----- PAGE -----

Keep Hong Kong seas safe and open
Philip Bowring says the Lamma ferry disaster should be a wake-up call for Hong Kong to update the management of its waters to cater to today's needs for leisure and commerce
The Lamma ferry tragedy should be an occasion not just for looking at maritime safety but for planning the better use of Hong Kong's waters for commercial and recreational purposes. Maximising their safe use is an issue that goes beyond the remit of the Marine Department, which has acquitted itself well over the years and can claim credit for the relatively low accident rate seen until now.
These are issues that involve the lands, transport, environment and agriculture and fisheries departments, or their supervising bureaus, the Marine Police and others. The apparent lack of overall planning is a consequence of the division of authority between these departments, each in a silo responding to its own problems.
I sail Hong Kong waters almost every week - and was on a sailing boat close to Lamma at the time of the tragedy. That accident may well prove one of those human errors against which no rules or systems can prevail. However, what is evident, particularly from sailing off Sai Kung this past summer, is the increase in the number of craft which take no notice of speed limits or even the basic rules of seamanship.
Owners of fast and fancy-looking vessels seem as immune from prosecution as the Bentley and Lexus owners whose illegal parking in Central is tolerated. Jet-skiers, who, unlike those in charge of slower craft, are not required to have licences, zoom around treating the waters as a fairground. Ditto some operators of speedboats towing water skiers. In recent years, there have been several deaths and injuries caused by small high-speed craft not seeing swimmers and divers.

-----

▸ EXERCISE REQUIREMENTS:
Pick up the piece on managing Hong Kong's waters after its last sentence and continue it. The data that comes next is unrelated to the piece on Hong Kong waters.

----- STORED ROWS -----

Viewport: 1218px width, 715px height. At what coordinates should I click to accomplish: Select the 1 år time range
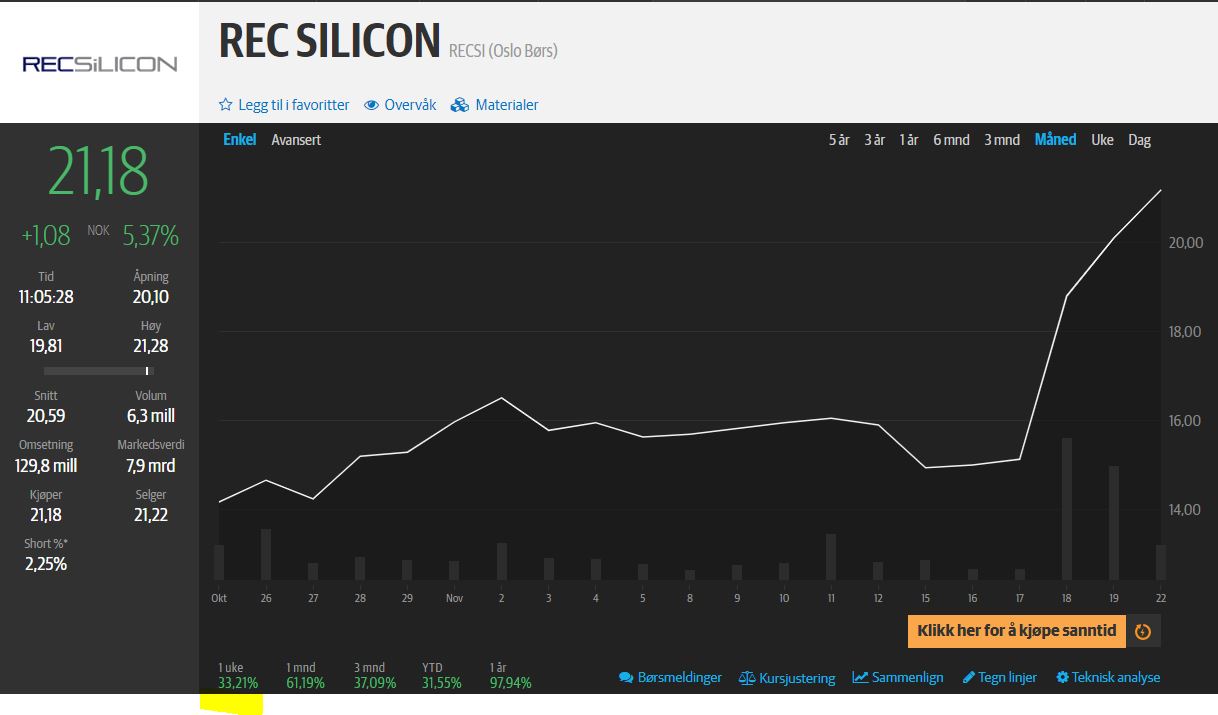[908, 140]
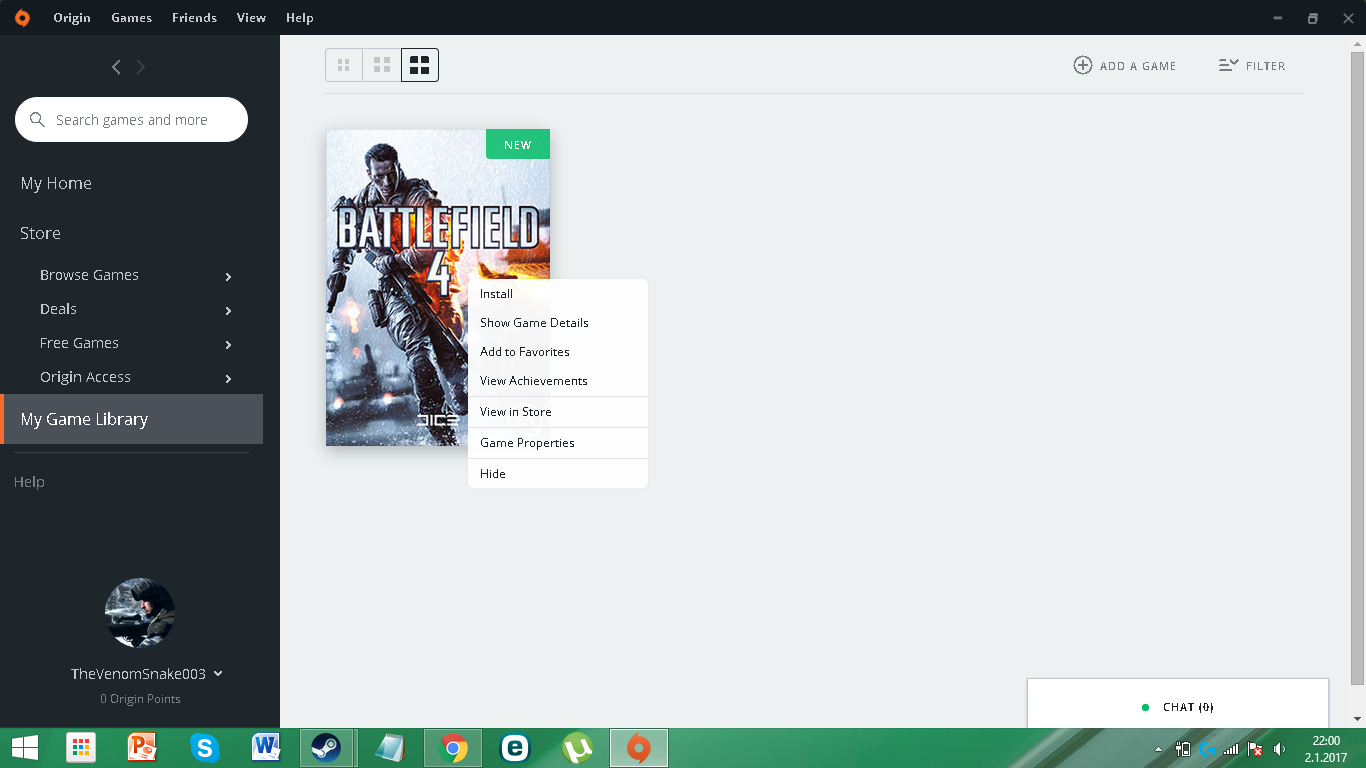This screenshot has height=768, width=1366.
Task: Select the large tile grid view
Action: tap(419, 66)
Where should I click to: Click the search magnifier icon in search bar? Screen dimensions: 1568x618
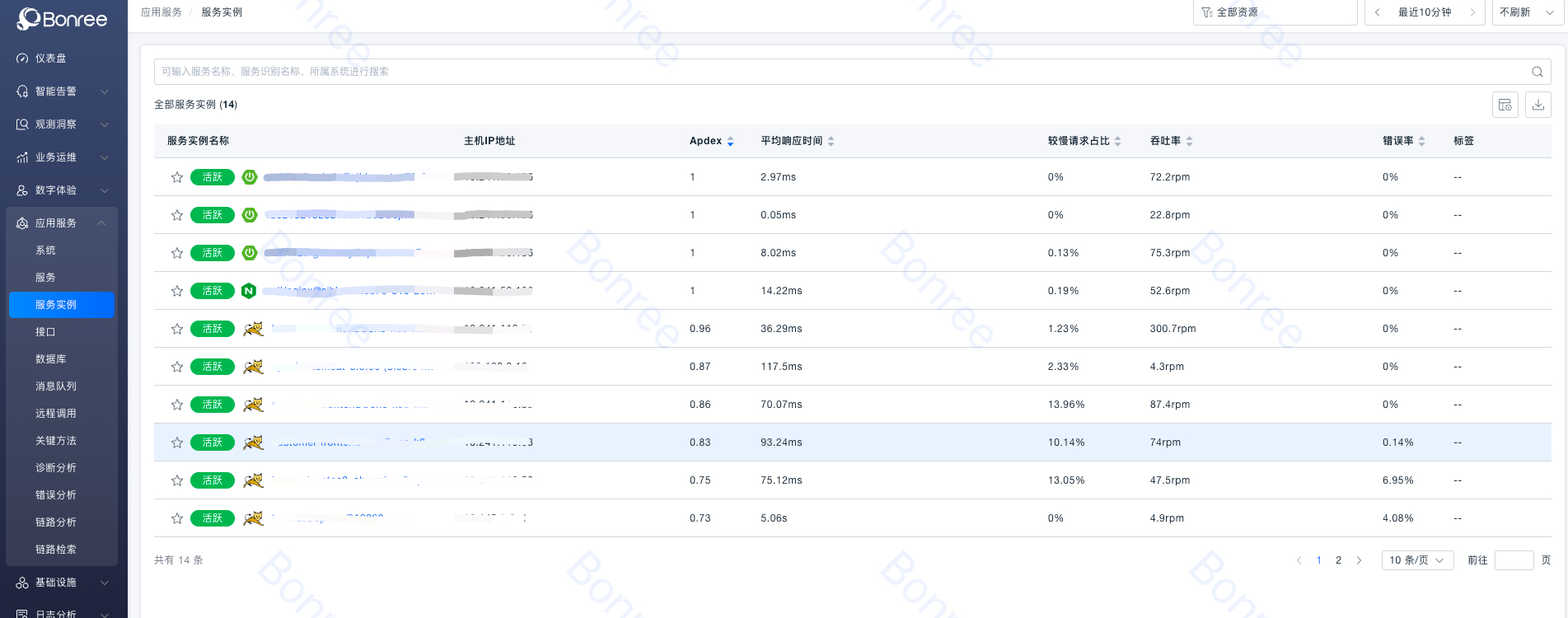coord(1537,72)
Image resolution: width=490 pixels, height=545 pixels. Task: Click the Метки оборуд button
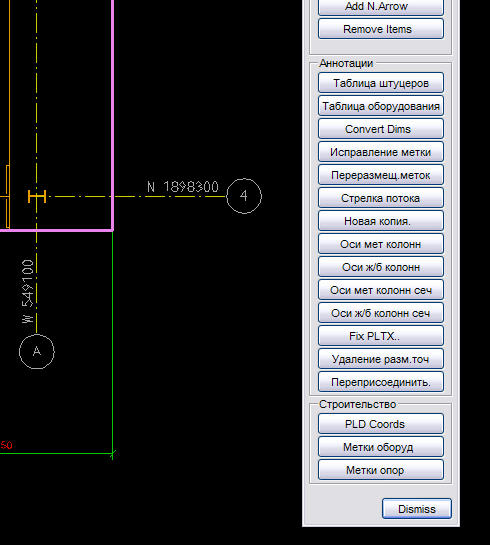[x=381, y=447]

-----
----- STORED ROWS -----

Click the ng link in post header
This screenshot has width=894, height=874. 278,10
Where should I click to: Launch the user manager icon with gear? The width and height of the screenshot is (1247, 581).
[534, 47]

-----

▸ REPLY TO THE TASK:
Given that Hong Kong's large and beautiful coastline offers unique recreational opportunities for locals and visitors alike, the number of pleasure craft of all descriptions is sure to increase. The one category sure to diminish is commercial fishing vessels. This will free up typhoon shelter space for other vessels. Hong Kong does not need more container facilities as nearby mainland ports with greater access to land and transport continue to expand. But it has failed to develop a coherent policy for its typhoon shelters and redundant cargo handling areas and revitalise facilities to reflect changes in demand. The comparison with Sydney's success in turning its old dock areas into a mix of tourist attraction, restaurants, offices and boating facilities is stark.
Some harbour development disasters cannot now be undone: excessive reclamation, particularly between Central and west Kowloon, which has overcrowded the sea lanes; and the Kai Tak cruise terminal now under construction which has scant commercial justification. Meanwhile, the Chai Wan cargo handling basin has long been ripe for redevelopment but remains an eyesore. It is not clear what plans may exist for freeing up space in the Shau Kei Wan, Aberdeen and other typhoon shelters no longer needed for commercial fishing boats. Hidden from almost everyone's view is the barely used 77-hectare typhoon shelter on Hei Ling Chau. Meanwhile, in Aberdeen itself, boat repair facilities are being progressively sacrificed to the interests of the developers wanting harbourside sites for luxury housing.
The shortage of berths and moorings for pleasure vessels is increasing rapidly. Hong Kong has every reason to want to attract owners of expensive boats - and charge them appropriately - as well as facilitate broader recreational use of local waters.
More traffic, particularly ferries and pleasure craft, will mean better policing, more traffic lanes like the one in the East Lamma channel and speed limits. This accident should be a spur to better management, not scare government and people from using and enjoying the seas. It needs a much bolder overall approach. In 2010, the government established the Harbourfront Commission to come up with terms of reference for an authority. Two years on, little has happened.
Another marine issue crying out for attention is ship pollution. The worst offenders are not the big container ships but the mostly mainland-operated coastal vessels and the local ferries. The big operators have long been supportive of the principle of using low sulphur fuel in local waters. But the spinelessness which has long characterised the government's environmental policies is especially evident towards marine pollution which, according to one recent report, kills hundreds of people a year.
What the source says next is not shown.